Your answer must consist of exactly the lines below, starting with the line with "Instruction: Click the 40'/40'" and going on through the line with "This screenshot has width=949, height=593.", and nothing else.
*** Block opens ***
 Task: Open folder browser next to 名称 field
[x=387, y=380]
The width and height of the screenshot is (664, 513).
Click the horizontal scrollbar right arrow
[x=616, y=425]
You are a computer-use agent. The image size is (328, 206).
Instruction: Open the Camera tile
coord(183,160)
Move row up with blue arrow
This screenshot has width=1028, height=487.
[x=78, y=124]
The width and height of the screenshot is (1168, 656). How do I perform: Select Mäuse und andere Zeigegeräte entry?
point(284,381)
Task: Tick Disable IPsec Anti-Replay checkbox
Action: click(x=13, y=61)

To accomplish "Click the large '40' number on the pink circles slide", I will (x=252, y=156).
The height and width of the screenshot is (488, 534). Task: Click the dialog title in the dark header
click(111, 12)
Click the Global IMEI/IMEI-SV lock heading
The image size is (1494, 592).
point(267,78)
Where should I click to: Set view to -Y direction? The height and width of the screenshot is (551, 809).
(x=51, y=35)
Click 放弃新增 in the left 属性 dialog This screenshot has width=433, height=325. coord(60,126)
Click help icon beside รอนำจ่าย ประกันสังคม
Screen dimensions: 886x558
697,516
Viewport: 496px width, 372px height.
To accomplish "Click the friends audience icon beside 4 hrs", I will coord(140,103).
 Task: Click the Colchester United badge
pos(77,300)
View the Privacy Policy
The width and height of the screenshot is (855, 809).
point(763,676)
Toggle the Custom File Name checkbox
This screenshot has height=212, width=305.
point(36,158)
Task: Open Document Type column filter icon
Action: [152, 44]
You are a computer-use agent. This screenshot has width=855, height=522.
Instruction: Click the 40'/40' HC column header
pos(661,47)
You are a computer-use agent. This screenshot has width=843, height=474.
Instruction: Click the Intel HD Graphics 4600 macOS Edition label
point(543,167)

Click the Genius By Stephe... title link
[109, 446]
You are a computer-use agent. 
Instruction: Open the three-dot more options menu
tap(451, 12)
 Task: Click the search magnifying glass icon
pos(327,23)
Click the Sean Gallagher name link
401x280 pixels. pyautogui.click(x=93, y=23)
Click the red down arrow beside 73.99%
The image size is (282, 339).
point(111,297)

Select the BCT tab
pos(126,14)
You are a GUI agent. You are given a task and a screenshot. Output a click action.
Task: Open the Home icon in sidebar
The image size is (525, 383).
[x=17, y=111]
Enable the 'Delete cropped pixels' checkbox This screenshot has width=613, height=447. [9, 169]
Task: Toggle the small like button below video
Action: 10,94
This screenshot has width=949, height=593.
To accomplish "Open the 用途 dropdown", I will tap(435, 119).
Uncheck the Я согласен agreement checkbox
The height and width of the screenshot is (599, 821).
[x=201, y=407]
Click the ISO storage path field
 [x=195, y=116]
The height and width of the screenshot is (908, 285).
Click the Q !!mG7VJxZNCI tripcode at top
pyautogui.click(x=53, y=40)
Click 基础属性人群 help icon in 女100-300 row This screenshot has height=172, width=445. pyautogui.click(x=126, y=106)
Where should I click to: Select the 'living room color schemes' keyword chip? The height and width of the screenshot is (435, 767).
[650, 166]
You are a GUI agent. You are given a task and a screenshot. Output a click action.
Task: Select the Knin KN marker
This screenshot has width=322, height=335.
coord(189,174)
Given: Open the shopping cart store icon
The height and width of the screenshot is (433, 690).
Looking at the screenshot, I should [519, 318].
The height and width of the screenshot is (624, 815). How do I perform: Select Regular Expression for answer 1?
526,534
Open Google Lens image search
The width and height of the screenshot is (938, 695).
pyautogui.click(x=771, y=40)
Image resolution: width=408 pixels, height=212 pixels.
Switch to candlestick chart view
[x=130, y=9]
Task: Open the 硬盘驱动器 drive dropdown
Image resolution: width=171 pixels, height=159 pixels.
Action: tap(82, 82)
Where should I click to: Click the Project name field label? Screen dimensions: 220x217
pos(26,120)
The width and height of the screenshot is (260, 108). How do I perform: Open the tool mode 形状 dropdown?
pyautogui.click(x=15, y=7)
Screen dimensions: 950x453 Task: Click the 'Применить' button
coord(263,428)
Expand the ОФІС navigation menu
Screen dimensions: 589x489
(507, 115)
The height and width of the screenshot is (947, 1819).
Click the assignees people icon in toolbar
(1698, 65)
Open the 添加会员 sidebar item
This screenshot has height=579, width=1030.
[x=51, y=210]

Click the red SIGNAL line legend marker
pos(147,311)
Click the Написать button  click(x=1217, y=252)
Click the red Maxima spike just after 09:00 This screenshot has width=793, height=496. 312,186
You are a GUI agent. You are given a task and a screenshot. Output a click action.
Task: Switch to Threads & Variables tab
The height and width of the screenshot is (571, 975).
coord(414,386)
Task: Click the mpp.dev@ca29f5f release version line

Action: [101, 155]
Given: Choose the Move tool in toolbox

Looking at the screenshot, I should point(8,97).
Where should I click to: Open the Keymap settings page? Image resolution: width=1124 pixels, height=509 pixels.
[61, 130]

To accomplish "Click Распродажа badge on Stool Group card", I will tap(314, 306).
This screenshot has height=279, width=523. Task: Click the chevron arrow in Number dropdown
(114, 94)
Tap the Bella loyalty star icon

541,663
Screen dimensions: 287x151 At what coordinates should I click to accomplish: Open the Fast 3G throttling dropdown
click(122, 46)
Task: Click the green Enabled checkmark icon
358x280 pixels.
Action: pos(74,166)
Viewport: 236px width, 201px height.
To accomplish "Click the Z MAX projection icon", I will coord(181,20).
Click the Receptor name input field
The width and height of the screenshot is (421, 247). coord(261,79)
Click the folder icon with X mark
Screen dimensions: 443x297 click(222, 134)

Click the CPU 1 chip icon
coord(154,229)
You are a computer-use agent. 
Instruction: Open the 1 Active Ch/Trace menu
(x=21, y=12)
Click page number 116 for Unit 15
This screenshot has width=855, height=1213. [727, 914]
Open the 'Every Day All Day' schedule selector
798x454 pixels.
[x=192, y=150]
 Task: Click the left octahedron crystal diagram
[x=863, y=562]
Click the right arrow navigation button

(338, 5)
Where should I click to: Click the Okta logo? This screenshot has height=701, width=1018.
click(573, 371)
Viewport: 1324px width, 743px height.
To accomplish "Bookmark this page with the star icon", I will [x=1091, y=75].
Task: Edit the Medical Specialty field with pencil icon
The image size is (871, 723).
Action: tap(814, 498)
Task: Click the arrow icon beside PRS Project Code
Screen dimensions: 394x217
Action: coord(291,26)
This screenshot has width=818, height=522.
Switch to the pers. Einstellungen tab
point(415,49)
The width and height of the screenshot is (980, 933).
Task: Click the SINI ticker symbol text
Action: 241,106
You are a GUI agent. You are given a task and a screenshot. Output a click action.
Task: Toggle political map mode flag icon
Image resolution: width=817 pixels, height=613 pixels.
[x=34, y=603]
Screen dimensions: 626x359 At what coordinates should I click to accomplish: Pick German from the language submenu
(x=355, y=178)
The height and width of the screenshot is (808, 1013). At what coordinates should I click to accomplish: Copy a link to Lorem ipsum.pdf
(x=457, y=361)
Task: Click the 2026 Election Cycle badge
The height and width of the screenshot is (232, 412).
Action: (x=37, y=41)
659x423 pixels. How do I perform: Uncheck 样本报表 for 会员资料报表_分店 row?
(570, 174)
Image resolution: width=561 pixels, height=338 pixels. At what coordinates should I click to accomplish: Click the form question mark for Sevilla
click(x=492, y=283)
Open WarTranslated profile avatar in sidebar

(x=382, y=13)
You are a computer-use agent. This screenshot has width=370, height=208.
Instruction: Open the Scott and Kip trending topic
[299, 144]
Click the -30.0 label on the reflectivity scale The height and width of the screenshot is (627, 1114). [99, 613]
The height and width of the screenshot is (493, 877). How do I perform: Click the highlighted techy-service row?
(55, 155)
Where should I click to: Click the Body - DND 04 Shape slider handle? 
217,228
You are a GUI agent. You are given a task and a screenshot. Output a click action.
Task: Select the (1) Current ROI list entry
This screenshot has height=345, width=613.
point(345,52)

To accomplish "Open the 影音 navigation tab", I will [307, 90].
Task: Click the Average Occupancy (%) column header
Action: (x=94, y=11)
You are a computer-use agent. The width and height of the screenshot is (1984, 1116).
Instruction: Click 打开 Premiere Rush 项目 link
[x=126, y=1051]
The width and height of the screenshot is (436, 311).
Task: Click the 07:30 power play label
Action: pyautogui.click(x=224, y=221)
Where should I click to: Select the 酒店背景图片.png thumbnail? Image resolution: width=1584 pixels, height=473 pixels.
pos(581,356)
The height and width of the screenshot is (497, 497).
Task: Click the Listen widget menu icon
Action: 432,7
*** Block closes ***
■ TASK ANSWER
Instruction: Click the 40'/40' HC column header
pos(661,47)
You are a computer-use agent. This screenshot has width=843, height=474.
Instruction: Click the Intel HD Graphics 4600 macOS Edition label
point(543,167)

Click the Genius By Stephe... title link
[109, 446]
You are a computer-use agent. 
Instruction: Open the three-dot more options menu
tap(451, 12)
 Task: Click the search magnifying glass icon
pos(327,23)
Click the Sean Gallagher name link
401x280 pixels. pyautogui.click(x=93, y=23)
Click the red down arrow beside 73.99%
The image size is (282, 339).
point(111,297)

Select the BCT tab
pos(126,14)
You are a GUI agent. You are given a task and a screenshot. Output a click action.
Task: Open the Home icon in sidebar
The image size is (525, 383).
[x=17, y=111]
Enable the 'Delete cropped pixels' checkbox This screenshot has width=613, height=447. [9, 169]
Task: Toggle the small like button below video
Action: 10,94
This screenshot has width=949, height=593.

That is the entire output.